▶ _Task to complete_: Images don't belong in the copy. Output the rest of the data exactly.

▶ _Information_:
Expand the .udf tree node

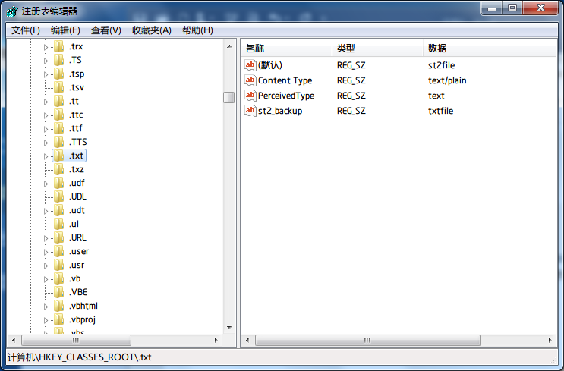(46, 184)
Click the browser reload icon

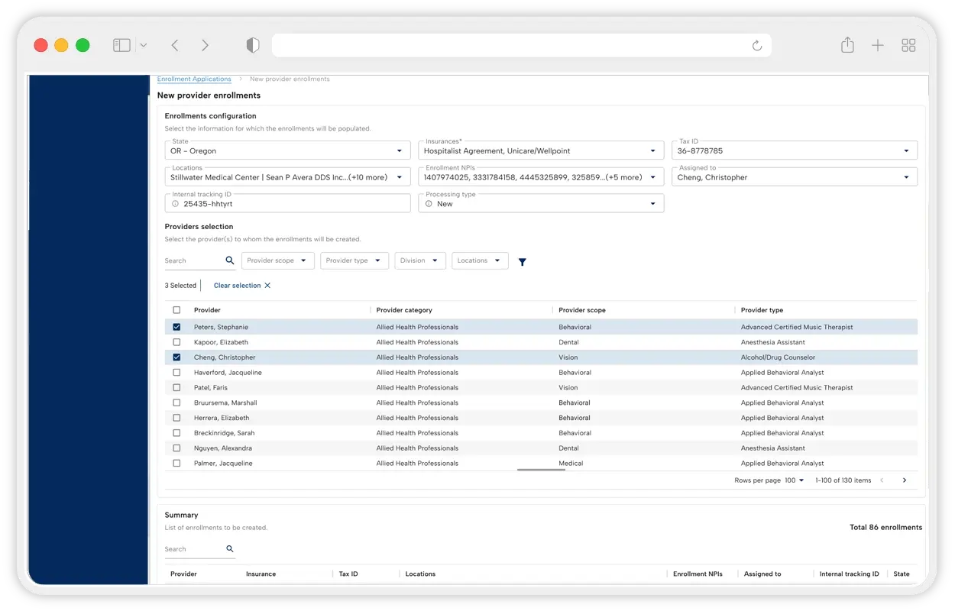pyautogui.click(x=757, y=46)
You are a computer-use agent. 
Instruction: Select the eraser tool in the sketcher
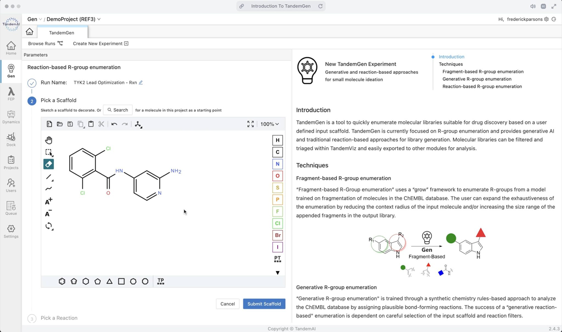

▶ _Response for this exercise_:
Expand the .udf tree node

(46, 184)
Click the browser reload icon

pyautogui.click(x=757, y=46)
You are a computer-use agent. 
Instruction: Select the eraser tool in the sketcher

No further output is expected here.